Dercums Disease

Dercums disease is a condition affecting the lipomas. It can be difficult to diagnose, and there are no standard diagnostic procedures. Your doctor will need to rule out other conditions before recommending a treatment plan. Your doctor may perform a biopsy of the lipomas to confirm the diagnosis. This involves removing a small sample of tissue and examining it under a microscope. Other diagnostic procedures may include a CT scan and an MRI. Many people with the disease benefit from a combination of medications and treatment. If you are experiencing severe pain from the condition, you should speak with a pain management specialist.

What are the symptoms of Dercums disease?

People who suffer from Dercums disease may experience a variety of symptoms. Although no single cause is identified, the disorder is believed to run in families. Genetic changes and traits may play a role in the development of the disorder. However, other factors can also contribute to the development of the condition. People who are Caucasian or white are more likely to develop the disorder than other races. Symptoms may include muscle weakness, fatigue, and headaches.

Although no research has been conducted to determine whether Dercums disease is a chronic condition, it is thought that pain can worsen over time. The pain associated with this condition may be so severe that it interferes with daily life. However, there are treatments for the pain, including a local anaesthetic injection or patch.

How is Dercum’s disease treated?

Although there is no standardized treatment for Dercum’s disease, doctors will use general strategies used in the treatment of other types of chronic pain. In addition, they will use imaging tests, including MRI and CT scans. For best results, people with Dercum’s disease should work with a pain management specialist.

Dercum’s disease most commonly affects people between the ages of 45 and 60. Children are rarely affected. When this condition develops, lumps on the skin may press against nearby nerves and cause significant pain. This pain may worsen when the skin is moved or touched.

The symptoms of Dercum’s disease can occur abruptly or slowly. Typical symptoms include multiple painful subcutaneous lipomas, fatigue, and central nervous system disturbances. Pain may also extend to the skeleton. The pain is described as aching, burning, and smarting.

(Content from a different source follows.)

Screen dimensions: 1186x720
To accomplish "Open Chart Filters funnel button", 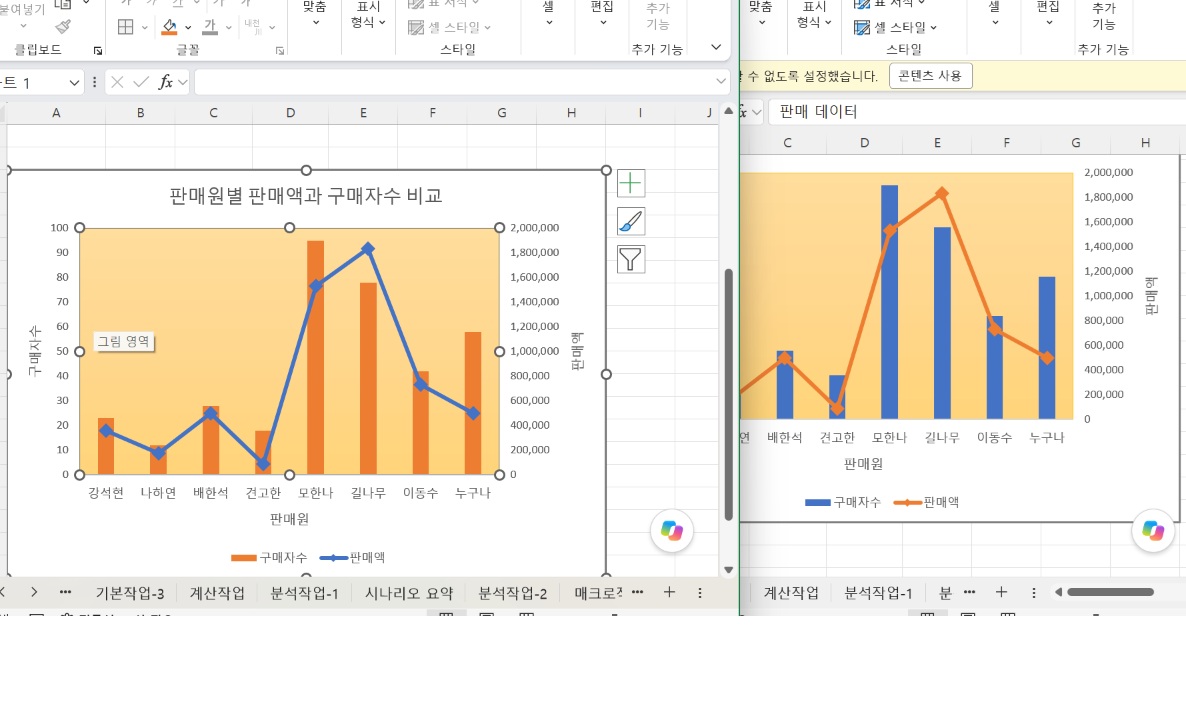I will 631,259.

How progressive is Dercums disease?

One 57-year-old Caucasian man was diagnosed with Dercums disease. He had a history of previous surgical procedures, including a partial gastrectomy for gastric neoplasia, cholecystectomy for chronic inflammation of the gallbladder, and multiple lumbar discal herniations. In May 2013, he presented with painful subcutaneous swelling that extended to the proximal regions of the arms and legs. His condition became progressively worse, and he took leave from work.

Dercum’s disease has no specific laboratory tests for the diagnosis, but it is often diagnosed on the basis of symptoms. In most patients, a fat biopsy will show that the mass is a lipoma without inflammation. However, one study described an elevated level of connective tissue in the fat biopsy of a patient with Dercum’s disease. In addition, magnetic resonance imaging revealed fatty lesions in the superficial subcutaneous fat. These imaging techniques revealed more lesions than could be seen during a physical examination. Despite the fact that the majority of Dercum’s disease lesions are clinically asymptomatic, imaging tests have the potential to provide a clearer diagnosis.

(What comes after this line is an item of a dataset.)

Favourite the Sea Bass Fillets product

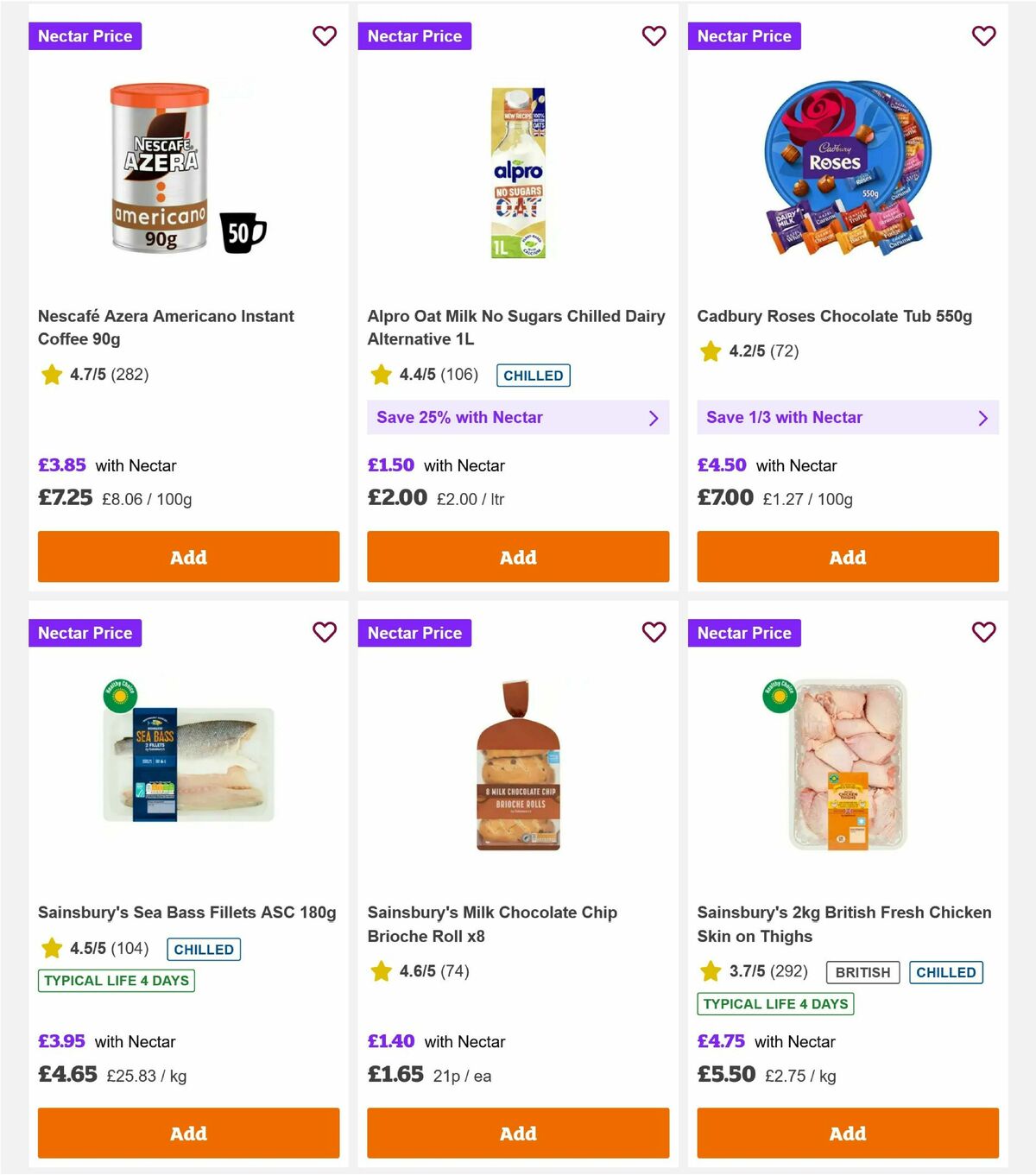pos(325,633)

Is Dercum’s disease a disability?

Dercum’s disease is a rare disorder characterized by multiple, painful lipomas in various parts of the body. It mainly affects middle-aged, post-menopausal women. It may also occur in people who are not obese. Symptoms of Dercum’s disease can be severe and debilitating, preventing patients from performing normal daily activities.

There is no known cause for the disease. Researchers are still trying to determine why it happens, but it appears to occur spontaneously and without apparent cause. In some cases, lipomas associated with Dercum’s disease may press on nearby nerves. This causes excruciating pain, which can become worse with movement.

Symptoms of Dercum’s disease can include generalized weakness, fatigue, and bruising. It can also cause stiffness and headaches. Patients with the disease may also experience irritability and mental deterioration. In severe cases, it can also lead to depression.